• Task goal:
Each line below is to be written out in full, exactly as shown.

☆ ☆ ☆ ☆ ☆

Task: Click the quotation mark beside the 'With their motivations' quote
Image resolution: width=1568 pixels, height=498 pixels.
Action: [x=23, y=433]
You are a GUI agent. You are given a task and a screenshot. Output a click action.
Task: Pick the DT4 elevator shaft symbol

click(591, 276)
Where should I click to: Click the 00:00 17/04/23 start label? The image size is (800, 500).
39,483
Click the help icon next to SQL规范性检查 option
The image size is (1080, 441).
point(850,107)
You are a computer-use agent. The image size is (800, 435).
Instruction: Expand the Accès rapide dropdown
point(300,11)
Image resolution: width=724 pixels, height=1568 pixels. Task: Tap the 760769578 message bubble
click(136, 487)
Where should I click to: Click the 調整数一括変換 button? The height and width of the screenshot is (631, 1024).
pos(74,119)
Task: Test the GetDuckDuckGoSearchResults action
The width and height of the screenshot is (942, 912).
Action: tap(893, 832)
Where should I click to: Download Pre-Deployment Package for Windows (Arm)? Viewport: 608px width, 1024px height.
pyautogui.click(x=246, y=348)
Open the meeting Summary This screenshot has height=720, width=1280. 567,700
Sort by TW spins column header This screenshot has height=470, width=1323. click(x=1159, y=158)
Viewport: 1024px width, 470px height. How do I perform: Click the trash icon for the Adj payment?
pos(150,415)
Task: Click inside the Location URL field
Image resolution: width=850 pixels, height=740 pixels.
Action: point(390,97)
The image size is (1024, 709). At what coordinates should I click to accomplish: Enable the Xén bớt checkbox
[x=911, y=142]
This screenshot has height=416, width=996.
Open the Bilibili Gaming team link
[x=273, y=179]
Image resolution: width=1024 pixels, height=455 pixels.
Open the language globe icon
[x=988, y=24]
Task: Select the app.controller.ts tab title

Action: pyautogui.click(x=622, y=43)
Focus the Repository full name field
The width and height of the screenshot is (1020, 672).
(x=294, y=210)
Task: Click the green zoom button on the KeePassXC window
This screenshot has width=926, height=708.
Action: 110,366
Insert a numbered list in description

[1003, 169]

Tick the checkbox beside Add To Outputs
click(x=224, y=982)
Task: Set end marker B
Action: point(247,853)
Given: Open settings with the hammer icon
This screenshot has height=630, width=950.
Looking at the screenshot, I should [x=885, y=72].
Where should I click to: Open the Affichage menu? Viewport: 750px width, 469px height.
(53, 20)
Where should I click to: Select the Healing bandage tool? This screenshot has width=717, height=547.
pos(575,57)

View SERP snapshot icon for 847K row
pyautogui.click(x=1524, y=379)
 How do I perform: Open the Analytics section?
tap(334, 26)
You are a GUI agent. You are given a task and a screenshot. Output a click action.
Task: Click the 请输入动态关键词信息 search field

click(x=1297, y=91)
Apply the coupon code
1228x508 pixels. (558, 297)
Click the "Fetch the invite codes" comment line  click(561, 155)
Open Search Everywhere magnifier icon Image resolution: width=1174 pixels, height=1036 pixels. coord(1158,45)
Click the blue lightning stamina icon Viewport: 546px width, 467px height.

☆ ☆ ☆ ☆ ☆

• Exercise output:
Task: Click the quotation mark beside the 'With their motivations' quote
Image resolution: width=1568 pixels, height=498 pixels.
Action: [x=23, y=433]
You are a GUI agent. You are given a task and a screenshot. Output a click action.
Task: Pick the DT4 elevator shaft symbol

click(591, 276)
Where should I click to: Click the 00:00 17/04/23 start label? The image size is (800, 500).
39,483
Click the help icon next to SQL规范性检查 option
The image size is (1080, 441).
point(850,107)
You are a computer-use agent. The image size is (800, 435).
Instruction: Expand the Accès rapide dropdown
point(300,11)
Image resolution: width=724 pixels, height=1568 pixels. Task: Tap the 760769578 message bubble
click(136, 487)
Where should I click to: Click the 調整数一括変換 button? The height and width of the screenshot is (631, 1024).
pos(74,119)
Task: Test the GetDuckDuckGoSearchResults action
The width and height of the screenshot is (942, 912).
Action: tap(893, 832)
Where should I click to: Download Pre-Deployment Package for Windows (Arm)? Viewport: 608px width, 1024px height.
pyautogui.click(x=246, y=348)
Open the meeting Summary This screenshot has height=720, width=1280. 567,700
Sort by TW spins column header This screenshot has height=470, width=1323. click(x=1159, y=158)
Viewport: 1024px width, 470px height. How do I perform: Click the trash icon for the Adj payment?
pos(150,415)
Task: Click inside the Location URL field
Image resolution: width=850 pixels, height=740 pixels.
Action: point(390,97)
The image size is (1024, 709). At what coordinates should I click to accomplish: Enable the Xén bớt checkbox
[x=911, y=142]
This screenshot has height=416, width=996.
Open the Bilibili Gaming team link
[x=273, y=179]
Image resolution: width=1024 pixels, height=455 pixels.
Open the language globe icon
[x=988, y=24]
Task: Select the app.controller.ts tab title

Action: pyautogui.click(x=622, y=43)
Focus the Repository full name field
The width and height of the screenshot is (1020, 672).
(x=294, y=210)
Task: Click the green zoom button on the KeePassXC window
This screenshot has width=926, height=708.
Action: 110,366
Insert a numbered list in description

[1003, 169]

Tick the checkbox beside Add To Outputs
click(x=224, y=982)
Task: Set end marker B
Action: point(247,853)
Given: Open settings with the hammer icon
This screenshot has height=630, width=950.
Looking at the screenshot, I should [x=885, y=72].
Where should I click to: Open the Affichage menu? Viewport: 750px width, 469px height.
(53, 20)
Where should I click to: Select the Healing bandage tool? This screenshot has width=717, height=547.
pos(575,57)

View SERP snapshot icon for 847K row
pyautogui.click(x=1524, y=379)
 How do I perform: Open the Analytics section?
tap(334, 26)
You are a GUI agent. You are given a task and a screenshot. Output a click action.
Task: Click the 请输入动态关键词信息 search field

click(x=1297, y=91)
Apply the coupon code
1228x508 pixels. (558, 297)
Click the "Fetch the invite codes" comment line  click(561, 155)
Open Search Everywhere magnifier icon Image resolution: width=1174 pixels, height=1036 pixels. coord(1158,45)
Click the blue lightning stamina icon Viewport: 546px width, 467px height.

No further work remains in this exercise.